(Text and item location entries)
Start

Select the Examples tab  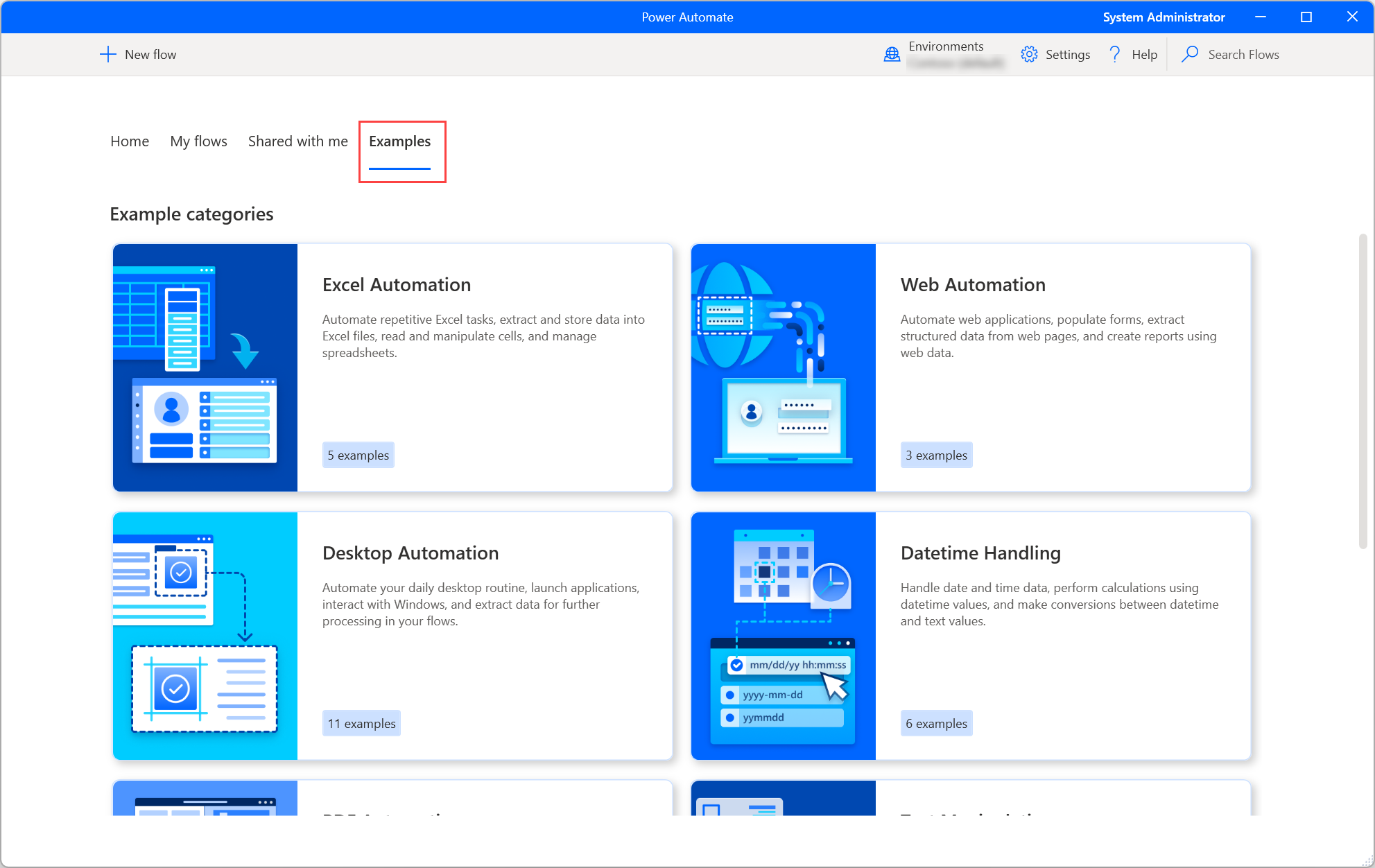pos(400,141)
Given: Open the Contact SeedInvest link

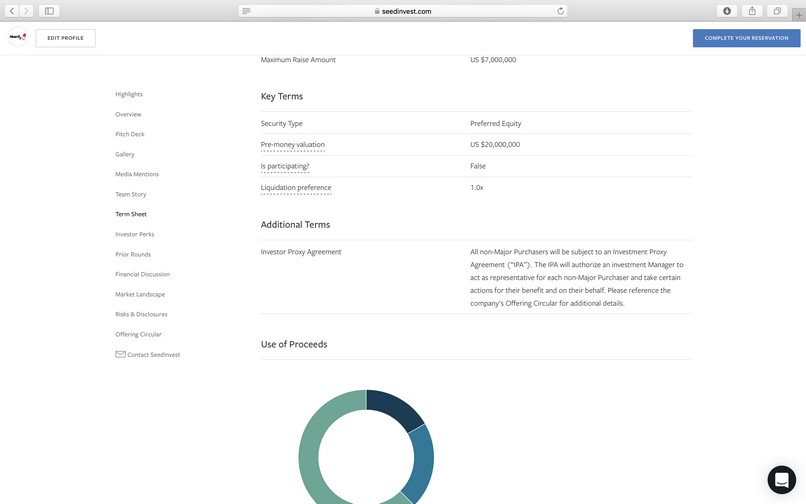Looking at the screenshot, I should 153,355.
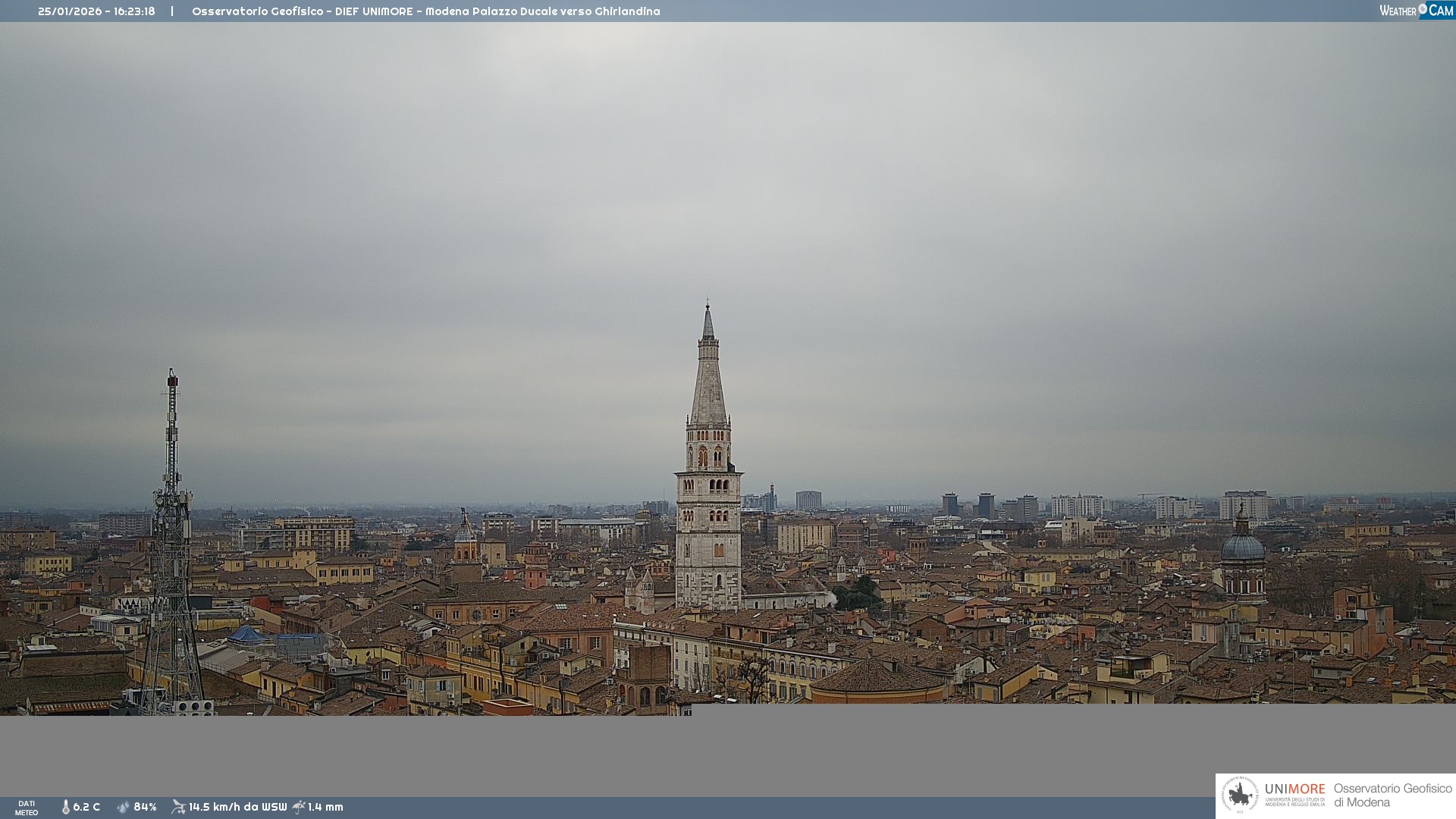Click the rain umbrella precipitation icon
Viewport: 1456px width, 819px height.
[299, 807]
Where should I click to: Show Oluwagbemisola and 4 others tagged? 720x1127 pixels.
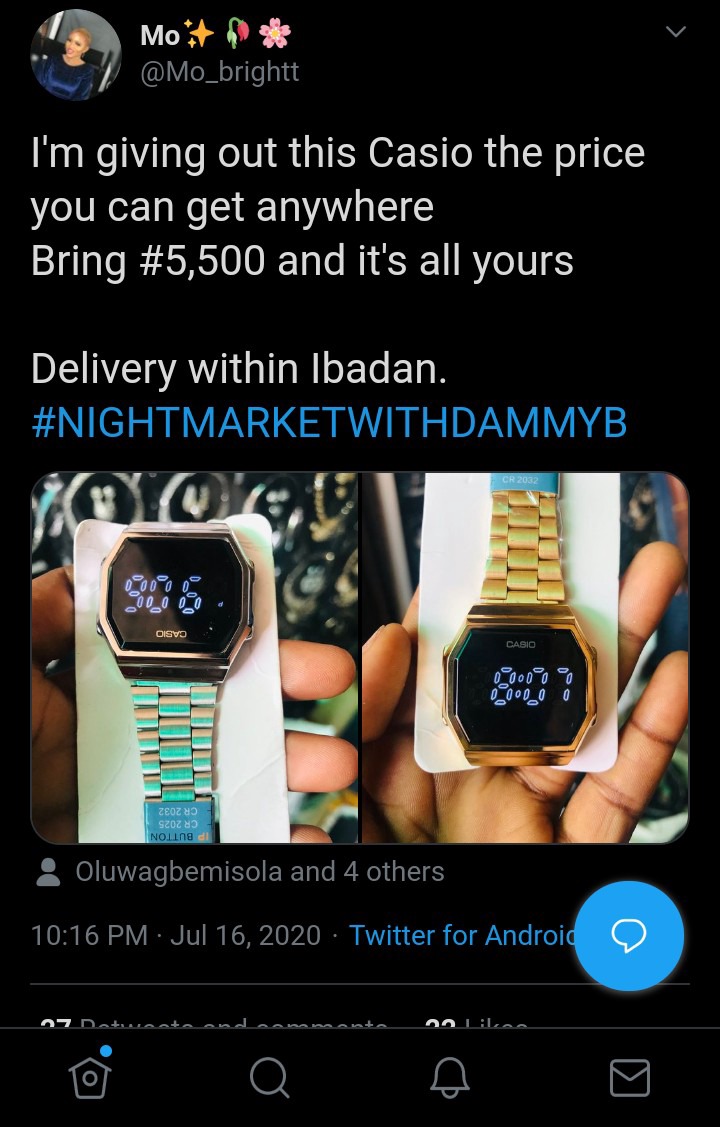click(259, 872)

End

◆ **What the exercise asks**
Can you give the listing as a Markdown table with the columns "Row" and "Line", starting with the line that contains "Given: Open the Contact SeedInvest link" and going on through the end of the listing, with blank lines and pictures left out?

◆ **Written answer**
| Row | Line |
|---|---|
| 1 | Given: Open the Contact SeedInvest link |
| 2 | Looking at the screenshot, I should 153,355. |
| 3 | Click the rain umbrella precipitation icon |
| 4 | Viewport: 1456px width, 819px height. |
| 5 | [299, 807] |
| 6 | Where should I click to: Show Oluwagbemisola and 4 others tagged? 720x1127 pixels. |
| 7 | click(259, 872) |